Terrain à risque accru d'acquisition

Terrain débilité, hygiène précaire ; non vaccinés, et personnes ayant des titres d'anticorps inférieurs à 0,1 UI/ml (cf. immunité).

Terrain à risque accru de forme grave

Alcooliques, dénutris, personnes en situation de précarité.

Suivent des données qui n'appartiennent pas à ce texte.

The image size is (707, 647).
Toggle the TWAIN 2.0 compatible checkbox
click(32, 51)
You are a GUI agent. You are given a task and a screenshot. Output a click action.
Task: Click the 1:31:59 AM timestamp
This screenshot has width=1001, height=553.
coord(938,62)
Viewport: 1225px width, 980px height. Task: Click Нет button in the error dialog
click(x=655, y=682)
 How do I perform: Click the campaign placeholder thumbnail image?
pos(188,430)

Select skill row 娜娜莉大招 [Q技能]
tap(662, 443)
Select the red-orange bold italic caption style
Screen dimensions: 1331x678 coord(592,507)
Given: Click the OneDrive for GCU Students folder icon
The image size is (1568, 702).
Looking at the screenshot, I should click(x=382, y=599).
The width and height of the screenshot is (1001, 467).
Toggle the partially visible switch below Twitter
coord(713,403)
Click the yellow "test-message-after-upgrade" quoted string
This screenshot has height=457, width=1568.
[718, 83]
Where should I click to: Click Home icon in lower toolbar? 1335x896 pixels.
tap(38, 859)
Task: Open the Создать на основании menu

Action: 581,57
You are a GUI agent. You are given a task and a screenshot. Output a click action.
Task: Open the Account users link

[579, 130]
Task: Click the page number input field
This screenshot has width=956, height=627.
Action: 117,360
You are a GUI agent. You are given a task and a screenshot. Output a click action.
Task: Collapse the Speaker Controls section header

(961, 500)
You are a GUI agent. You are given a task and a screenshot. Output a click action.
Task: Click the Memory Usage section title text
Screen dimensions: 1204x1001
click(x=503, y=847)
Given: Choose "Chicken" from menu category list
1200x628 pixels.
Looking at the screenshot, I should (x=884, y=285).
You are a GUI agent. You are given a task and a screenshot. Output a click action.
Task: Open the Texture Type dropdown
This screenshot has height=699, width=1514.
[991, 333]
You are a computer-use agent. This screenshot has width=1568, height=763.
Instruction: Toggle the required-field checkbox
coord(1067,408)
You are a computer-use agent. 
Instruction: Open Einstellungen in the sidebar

Cas particulier de la grossesse
Pas de pathologie spécifique.

Immunité et prévention vaccinale

On considère que l'individu est pleinement protégé pour des taux d'anticorps sériques supérieurs à 0,1 UI/ml. Toutefois, seuls les sujets ayant des taux d'anticorps inférieurs à 0,01 UI/ml sont réellement à risque de diphtérie.

Immunité naturelle

La maladie n’est pas constamment immunisante. Tout patient atteint de diphtérie doit recevoir un schéma de vaccination à 3 doses, initié au plus tard durant la période de convalescence. En cas de sérothérapie, il est nécessaire d’attendre 3 mois avant d’initier la vaccination.

Prévention vaccinale
Vaccin disponible, consultez le Calendrier vaccinal.
Descriptif du vaccin

Le vaccin est constitué d'anatoxine diphtérique rendue immunogène par adjonction d'hydroxyde d'alumine. Les seuls vaccins disponibles en France sont des associations de 2 types : concentration normale en anatoxine pour l'enfant et à faible concentration pour l'adulte car mieux toléré.

Immunité vaccinale

Dans une étude européenne menée dans 18 pays entre 2015 et 2018, la proportion de sérums en dessous du niveau de protection (<0.1 IU/mL) varie entre 22.8–82.0 % selon les pays et de 26 à 42 % en France, selon la tranche d’âge (40-49 ans et 50-59 ans) (10).

La durée de protection a longtemps été estimée à 10 ans ; des études récentes suggèrent une durée de protection d’au moins 20 ans.